╭─ MATERIAL PROVIDED
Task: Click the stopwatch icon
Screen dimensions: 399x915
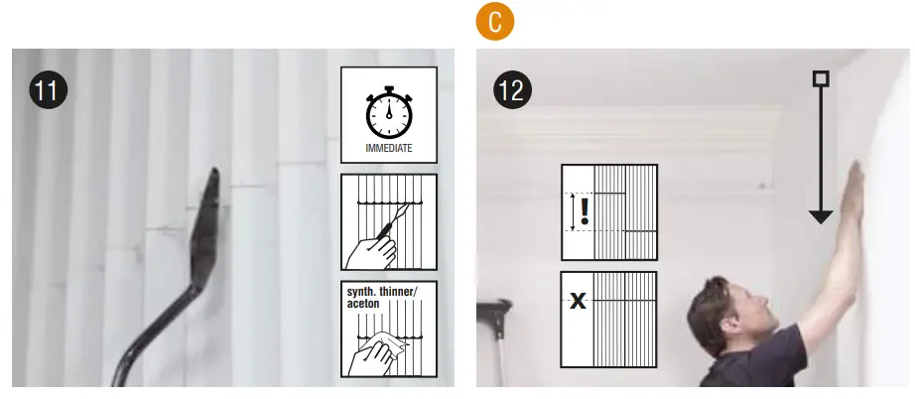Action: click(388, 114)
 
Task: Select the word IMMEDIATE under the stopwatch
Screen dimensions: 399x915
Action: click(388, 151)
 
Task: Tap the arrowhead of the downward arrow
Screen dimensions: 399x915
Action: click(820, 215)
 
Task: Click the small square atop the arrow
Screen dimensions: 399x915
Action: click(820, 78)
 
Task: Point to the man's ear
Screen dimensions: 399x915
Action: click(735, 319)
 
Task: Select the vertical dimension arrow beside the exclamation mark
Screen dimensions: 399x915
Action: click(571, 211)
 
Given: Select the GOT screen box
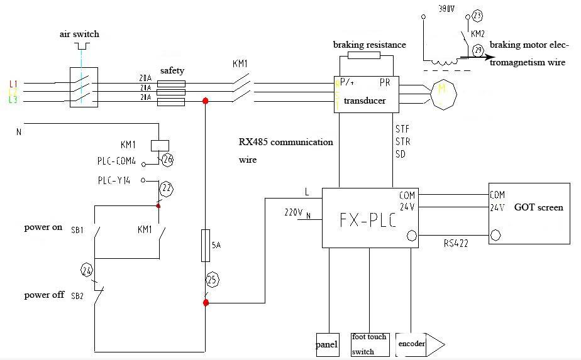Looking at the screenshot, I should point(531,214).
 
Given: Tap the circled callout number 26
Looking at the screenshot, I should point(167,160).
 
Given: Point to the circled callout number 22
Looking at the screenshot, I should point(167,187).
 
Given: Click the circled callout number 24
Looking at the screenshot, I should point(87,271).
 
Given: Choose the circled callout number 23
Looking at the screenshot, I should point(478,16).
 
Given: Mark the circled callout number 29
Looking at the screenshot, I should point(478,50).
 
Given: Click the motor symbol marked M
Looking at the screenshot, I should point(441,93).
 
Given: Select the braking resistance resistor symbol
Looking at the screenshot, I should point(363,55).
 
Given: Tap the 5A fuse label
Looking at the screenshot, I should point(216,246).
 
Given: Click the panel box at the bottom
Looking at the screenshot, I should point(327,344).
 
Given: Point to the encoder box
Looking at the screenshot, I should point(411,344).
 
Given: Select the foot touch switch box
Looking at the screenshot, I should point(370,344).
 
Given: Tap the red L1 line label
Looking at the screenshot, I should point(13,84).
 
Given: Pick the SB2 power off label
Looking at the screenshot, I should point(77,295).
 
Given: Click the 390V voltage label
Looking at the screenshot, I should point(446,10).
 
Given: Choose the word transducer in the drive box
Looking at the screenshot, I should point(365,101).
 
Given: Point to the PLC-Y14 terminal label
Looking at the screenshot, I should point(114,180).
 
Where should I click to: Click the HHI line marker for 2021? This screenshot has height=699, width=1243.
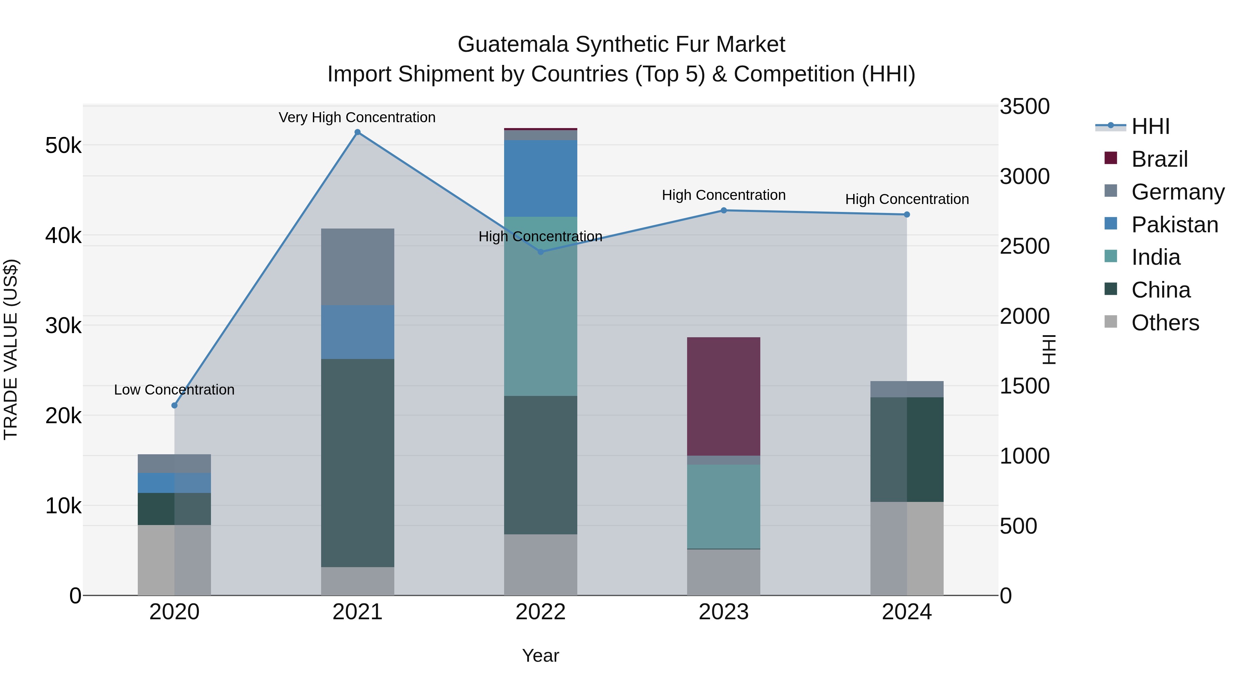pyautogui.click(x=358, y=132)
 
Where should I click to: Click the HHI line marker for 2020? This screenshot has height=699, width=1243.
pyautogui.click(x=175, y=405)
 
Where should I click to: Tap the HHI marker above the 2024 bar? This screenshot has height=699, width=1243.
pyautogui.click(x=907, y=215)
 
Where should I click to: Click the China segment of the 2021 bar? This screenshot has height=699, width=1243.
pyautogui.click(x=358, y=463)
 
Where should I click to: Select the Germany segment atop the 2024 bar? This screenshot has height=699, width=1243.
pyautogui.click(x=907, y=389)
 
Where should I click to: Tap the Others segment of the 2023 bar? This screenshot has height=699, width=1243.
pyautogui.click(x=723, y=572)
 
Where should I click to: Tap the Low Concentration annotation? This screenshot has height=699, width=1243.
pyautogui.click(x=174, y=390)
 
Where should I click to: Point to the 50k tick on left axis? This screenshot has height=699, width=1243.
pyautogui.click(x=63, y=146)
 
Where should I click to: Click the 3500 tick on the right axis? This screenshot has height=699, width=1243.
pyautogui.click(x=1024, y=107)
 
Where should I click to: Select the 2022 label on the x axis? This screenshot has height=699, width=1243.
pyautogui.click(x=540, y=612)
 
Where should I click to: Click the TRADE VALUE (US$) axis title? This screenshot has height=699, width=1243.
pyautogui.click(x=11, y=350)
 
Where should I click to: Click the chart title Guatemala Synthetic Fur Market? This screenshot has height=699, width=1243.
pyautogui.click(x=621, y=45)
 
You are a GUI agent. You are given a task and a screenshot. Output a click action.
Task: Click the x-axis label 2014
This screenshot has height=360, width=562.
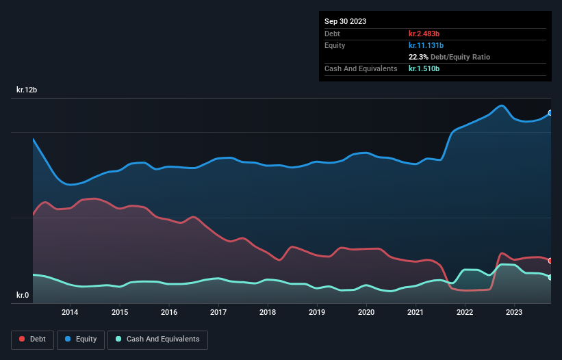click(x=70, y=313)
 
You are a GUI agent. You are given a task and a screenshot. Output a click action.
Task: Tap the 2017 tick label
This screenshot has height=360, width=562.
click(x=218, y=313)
╰─
## WHAT THE TASK ASKS
Copy the lines above, from the very first one through the line containing "Action: click(735, 319)", with both ends included. Leave the pictures out of your copy.

## REPLY TO THE TASK
Task: Click the stopwatch icon
Screen dimensions: 399x915
Action: click(388, 114)
 
Task: Select the word IMMEDIATE under the stopwatch
Screen dimensions: 399x915
Action: click(388, 151)
 
Task: Tap the arrowhead of the downward arrow
Screen dimensions: 399x915
Action: click(820, 215)
 
Task: Click the small square atop the arrow
Screen dimensions: 399x915
Action: click(820, 78)
 
Task: Point to the man's ear
Screen dimensions: 399x915
Action: click(735, 319)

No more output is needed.